*Work to be completed*
The answer must be exactly the lines from the one containing "the right panel" through the end of the material, with both ends kept and no other lines.

*Material for this task*

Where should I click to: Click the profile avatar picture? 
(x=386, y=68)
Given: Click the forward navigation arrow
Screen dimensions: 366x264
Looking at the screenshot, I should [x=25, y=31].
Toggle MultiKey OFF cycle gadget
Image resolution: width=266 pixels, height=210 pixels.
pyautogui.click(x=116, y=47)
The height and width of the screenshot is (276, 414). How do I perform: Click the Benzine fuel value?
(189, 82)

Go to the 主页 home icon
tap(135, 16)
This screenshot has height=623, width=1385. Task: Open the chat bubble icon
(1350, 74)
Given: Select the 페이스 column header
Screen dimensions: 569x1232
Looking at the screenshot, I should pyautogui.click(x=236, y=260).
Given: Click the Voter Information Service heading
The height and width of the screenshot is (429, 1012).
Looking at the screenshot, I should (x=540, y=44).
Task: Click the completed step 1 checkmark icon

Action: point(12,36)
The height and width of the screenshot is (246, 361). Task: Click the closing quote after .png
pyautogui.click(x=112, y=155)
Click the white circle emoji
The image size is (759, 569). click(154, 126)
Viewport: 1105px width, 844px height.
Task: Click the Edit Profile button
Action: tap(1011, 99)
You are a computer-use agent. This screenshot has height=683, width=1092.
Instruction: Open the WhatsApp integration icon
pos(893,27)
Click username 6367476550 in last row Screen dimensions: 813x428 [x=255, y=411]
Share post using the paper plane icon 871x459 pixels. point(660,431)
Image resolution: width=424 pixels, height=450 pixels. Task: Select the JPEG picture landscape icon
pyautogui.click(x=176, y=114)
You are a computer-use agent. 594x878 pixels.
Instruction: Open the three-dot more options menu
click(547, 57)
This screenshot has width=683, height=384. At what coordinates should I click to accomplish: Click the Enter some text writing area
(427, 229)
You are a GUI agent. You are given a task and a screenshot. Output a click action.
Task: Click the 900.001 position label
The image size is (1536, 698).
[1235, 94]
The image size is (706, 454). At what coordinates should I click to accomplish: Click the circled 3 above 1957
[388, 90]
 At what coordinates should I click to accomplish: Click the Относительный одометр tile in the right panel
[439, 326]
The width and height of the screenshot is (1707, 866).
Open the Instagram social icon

*Answer to this exercise*
 At what coordinates should I click to accomplish: Click the Относительный одометр tile in the right panel
[439, 326]
The width and height of the screenshot is (1707, 866).
Open the Instagram social icon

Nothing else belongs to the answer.